> **TASK INPUTS**:
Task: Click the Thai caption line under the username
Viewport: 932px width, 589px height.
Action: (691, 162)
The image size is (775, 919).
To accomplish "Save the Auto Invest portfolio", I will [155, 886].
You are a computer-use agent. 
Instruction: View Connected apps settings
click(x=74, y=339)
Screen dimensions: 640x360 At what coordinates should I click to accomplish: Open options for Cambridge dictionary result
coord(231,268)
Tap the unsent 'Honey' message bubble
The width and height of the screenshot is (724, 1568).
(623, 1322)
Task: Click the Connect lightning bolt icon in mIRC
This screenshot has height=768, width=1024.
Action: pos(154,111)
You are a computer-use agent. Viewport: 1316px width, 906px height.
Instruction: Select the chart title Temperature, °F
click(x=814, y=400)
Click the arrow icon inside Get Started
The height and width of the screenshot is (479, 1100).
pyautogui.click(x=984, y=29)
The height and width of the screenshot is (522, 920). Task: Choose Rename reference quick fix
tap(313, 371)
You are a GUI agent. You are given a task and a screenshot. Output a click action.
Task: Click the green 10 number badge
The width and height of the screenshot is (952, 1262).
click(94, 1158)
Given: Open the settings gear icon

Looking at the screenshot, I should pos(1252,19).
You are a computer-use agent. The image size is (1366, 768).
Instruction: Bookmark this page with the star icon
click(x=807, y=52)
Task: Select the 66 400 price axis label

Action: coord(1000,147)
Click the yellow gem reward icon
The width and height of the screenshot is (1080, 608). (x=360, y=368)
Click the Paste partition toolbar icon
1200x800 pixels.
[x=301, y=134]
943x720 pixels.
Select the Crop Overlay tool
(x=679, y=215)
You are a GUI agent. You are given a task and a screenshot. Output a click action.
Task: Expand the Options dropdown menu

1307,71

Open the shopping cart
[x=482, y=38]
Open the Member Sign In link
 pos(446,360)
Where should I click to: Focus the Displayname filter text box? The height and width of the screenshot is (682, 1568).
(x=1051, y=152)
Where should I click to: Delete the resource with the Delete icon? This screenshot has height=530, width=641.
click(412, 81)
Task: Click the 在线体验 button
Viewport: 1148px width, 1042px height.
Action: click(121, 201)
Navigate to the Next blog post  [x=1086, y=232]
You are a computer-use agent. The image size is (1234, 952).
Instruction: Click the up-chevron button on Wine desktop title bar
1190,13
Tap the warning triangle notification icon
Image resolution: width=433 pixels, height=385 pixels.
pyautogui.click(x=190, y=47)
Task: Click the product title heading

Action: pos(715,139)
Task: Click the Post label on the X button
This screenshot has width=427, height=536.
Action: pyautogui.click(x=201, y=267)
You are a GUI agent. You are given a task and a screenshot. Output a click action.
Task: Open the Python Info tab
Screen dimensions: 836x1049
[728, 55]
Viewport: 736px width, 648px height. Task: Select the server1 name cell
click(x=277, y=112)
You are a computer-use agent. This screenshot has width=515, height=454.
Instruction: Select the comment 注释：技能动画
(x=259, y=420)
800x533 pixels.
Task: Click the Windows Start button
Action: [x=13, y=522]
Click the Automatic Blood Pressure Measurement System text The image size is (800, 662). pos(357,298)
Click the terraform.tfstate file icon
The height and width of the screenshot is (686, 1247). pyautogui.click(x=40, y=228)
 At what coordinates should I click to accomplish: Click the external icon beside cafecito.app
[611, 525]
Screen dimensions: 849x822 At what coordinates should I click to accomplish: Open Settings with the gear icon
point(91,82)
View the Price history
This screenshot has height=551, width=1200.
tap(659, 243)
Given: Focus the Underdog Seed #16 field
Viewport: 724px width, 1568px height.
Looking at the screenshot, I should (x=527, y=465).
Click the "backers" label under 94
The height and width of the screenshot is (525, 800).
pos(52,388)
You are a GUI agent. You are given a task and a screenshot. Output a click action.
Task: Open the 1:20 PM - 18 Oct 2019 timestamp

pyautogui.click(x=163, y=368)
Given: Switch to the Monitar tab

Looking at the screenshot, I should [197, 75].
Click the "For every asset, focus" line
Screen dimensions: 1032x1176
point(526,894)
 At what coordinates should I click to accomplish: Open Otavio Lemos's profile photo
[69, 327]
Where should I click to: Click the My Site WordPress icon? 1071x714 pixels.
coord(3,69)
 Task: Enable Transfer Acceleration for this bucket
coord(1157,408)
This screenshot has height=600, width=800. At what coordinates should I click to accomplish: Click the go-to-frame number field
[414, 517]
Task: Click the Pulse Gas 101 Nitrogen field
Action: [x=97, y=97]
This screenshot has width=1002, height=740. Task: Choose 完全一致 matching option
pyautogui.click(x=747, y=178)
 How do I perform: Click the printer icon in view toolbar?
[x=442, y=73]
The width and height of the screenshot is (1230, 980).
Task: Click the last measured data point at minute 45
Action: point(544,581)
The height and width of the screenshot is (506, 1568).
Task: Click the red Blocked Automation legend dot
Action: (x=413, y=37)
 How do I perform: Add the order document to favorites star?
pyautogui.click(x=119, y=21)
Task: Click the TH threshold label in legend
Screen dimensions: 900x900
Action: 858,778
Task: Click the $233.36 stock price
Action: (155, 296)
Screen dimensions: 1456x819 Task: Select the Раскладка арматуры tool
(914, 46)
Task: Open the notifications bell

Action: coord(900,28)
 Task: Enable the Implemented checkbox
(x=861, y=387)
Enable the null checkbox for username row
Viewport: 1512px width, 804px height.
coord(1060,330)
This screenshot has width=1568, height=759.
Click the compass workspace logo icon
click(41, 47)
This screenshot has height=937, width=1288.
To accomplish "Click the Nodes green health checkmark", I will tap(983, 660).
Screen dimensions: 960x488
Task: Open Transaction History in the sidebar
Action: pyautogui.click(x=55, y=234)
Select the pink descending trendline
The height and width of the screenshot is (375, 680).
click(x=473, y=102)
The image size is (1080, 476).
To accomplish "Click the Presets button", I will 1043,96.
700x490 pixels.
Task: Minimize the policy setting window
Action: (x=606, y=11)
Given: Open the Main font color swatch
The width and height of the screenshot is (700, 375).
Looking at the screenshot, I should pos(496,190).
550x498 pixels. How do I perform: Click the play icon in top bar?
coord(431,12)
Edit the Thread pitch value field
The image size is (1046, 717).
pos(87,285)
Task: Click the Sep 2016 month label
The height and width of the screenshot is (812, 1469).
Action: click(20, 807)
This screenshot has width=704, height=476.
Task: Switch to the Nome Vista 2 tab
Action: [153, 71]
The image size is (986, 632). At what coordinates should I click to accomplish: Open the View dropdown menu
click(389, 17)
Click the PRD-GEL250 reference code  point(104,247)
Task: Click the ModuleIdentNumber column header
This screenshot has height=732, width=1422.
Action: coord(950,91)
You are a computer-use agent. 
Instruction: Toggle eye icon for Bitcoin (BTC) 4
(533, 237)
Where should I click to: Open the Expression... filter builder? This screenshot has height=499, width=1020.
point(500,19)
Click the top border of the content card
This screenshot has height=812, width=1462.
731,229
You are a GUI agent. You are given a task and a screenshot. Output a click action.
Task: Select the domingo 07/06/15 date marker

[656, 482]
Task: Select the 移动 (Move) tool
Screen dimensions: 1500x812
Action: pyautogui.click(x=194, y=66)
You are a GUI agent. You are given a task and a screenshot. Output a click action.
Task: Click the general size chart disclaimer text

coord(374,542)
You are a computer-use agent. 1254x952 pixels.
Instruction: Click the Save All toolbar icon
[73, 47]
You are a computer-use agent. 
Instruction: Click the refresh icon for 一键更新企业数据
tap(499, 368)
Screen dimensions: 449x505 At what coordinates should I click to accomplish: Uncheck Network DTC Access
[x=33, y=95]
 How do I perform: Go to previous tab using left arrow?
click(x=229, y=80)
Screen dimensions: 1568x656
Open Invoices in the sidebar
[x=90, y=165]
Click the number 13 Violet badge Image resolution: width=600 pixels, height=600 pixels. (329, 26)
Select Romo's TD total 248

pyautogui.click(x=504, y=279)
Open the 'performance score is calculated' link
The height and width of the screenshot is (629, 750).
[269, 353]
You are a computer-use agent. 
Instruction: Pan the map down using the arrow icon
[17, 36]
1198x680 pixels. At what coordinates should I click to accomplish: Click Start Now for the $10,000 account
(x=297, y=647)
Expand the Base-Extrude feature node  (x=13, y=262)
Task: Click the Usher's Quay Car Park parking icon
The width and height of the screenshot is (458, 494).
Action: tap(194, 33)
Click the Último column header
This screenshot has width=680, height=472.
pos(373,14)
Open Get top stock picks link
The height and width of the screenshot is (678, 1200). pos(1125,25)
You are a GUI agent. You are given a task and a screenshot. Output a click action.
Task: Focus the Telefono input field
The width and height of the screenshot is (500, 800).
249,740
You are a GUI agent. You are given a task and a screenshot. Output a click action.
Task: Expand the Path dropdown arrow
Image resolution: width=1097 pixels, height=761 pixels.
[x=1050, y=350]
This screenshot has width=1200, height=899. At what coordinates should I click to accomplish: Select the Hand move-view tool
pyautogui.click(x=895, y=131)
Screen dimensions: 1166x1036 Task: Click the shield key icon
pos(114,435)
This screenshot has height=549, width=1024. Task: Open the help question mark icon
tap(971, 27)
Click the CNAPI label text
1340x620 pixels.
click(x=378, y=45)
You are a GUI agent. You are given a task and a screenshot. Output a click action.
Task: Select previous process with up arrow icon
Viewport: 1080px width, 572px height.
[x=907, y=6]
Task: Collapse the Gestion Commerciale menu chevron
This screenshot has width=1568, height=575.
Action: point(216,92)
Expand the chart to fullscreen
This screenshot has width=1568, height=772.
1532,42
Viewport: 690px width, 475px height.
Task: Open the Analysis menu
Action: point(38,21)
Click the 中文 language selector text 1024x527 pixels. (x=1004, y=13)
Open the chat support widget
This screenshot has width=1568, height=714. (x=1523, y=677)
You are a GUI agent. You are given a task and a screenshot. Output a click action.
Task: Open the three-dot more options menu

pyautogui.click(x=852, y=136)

> **TRY IT**: Go through the material above and report each line containing "column".

> **EXPECTED OUTPUT**:
Task: Click the ModuleIdentNumber column header
Click the Último column header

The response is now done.